Over the years the understanding of human needs has been looked at from various perspectives. Perhaps the best-known general analysis of basic human needs was compiled by Maslow.
Since that time, there have been many others. All of these analyses are worthy of consideration, although the more recent models are almost certainly more relevant to the current market.
My thoughts on this subject are as follows:
- Remember Abraham Maslow
Maslow introduced marketers and psychologists to the concept of a hierarchy of needs, where human beings move to the next level once their needs at the current level are met. In ascending order, Maslow’s hierarchy involves physiological needs, safety, belonging, esteem and self-actualisation.

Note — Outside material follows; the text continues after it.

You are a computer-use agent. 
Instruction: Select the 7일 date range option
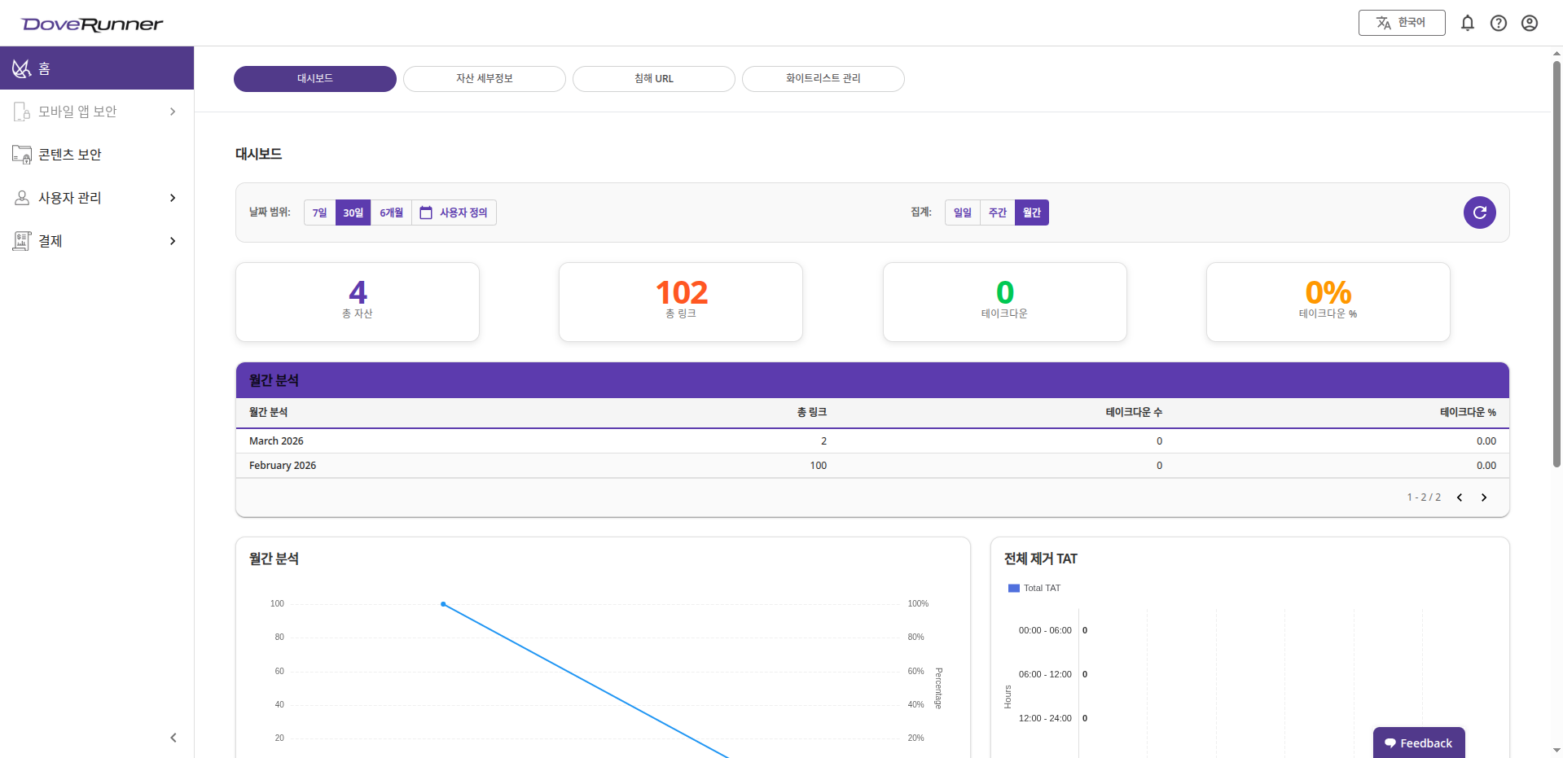click(x=319, y=213)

- Remember Frederick Herzberg
Herzberg introduced psychologists to his two-factor theory – which divides needs into two categories – hygiene and motivational. This distinction is particularly important to marketers as they make a distinction between the needs all brands must satisfy and those which can provide a point of difference.
- Remember it is 2019
Marketers might pay more attention to the needs that recent research has suggested drive purchase behaviour among consumers of 2019. They are – certainty, variety, significance, connection, growth, and contribution. Focusing on these needs requires accepting that physiological needs are met.
We all want to know that the sun will rise tomorrow – even though, one day it will not. We all want to know that our car will start tomorrow and that the products we buy will perform and deliver just as the vendor and manufacturer say they will. Brands delivering certainty out-perform those that don’t.

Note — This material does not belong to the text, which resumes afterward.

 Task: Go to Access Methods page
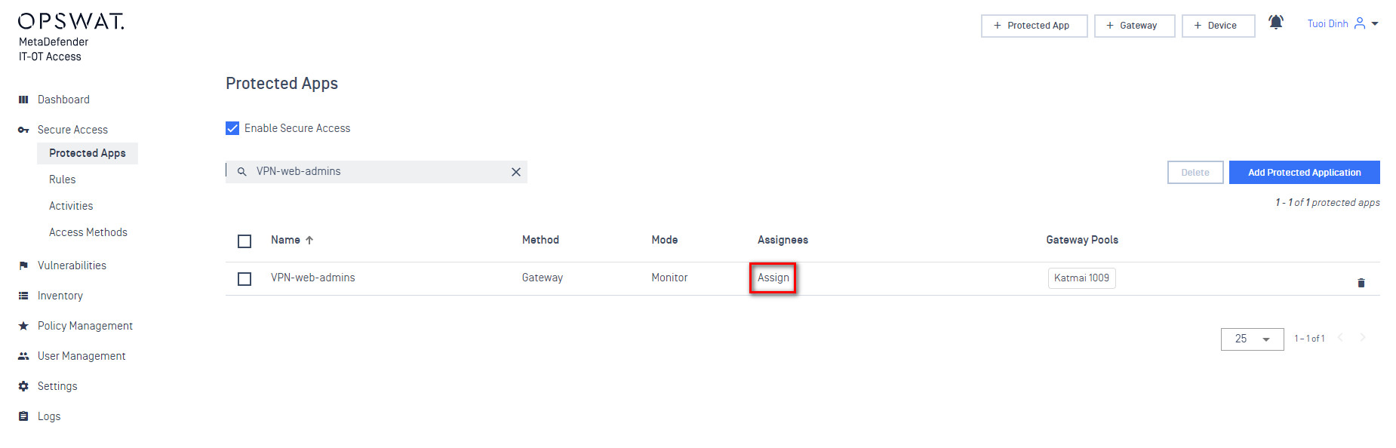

Unless you are a child, you probably do not like watching the same movie over and over again. You want and appreciate variety. Within the parameters that deliver the required – and perhaps more important certainty – variety is something most consumers seek.
All human beings, and not just consumers want to feel significant. Most human beings want to believe that their currency and custom are valued and that they will be taken seriously and treated with respect when they make a purchase. They like to be remembered and valued.
All human beings need and seek connection – even loners. The greatest predictor of life expectancy is not genetics or fitness – but rather connection. Connected people live longer. Building relationships and communities can be powerful marketing strategies.
Not everyone wants to be richer today than they were yesterday – but research suggests that it is a core human need to feel more in some way today than we did yesterday. We all want to feel we are moving ahead – and will purchase products and services that will support this feeling.
Consistent with the desire for significance, most human beings like to feel that the world is a better place with them in it and that they are in some way making a positive contribution to the world they live in. We want to give back or at least feel like we are giving back – and we will pay for it.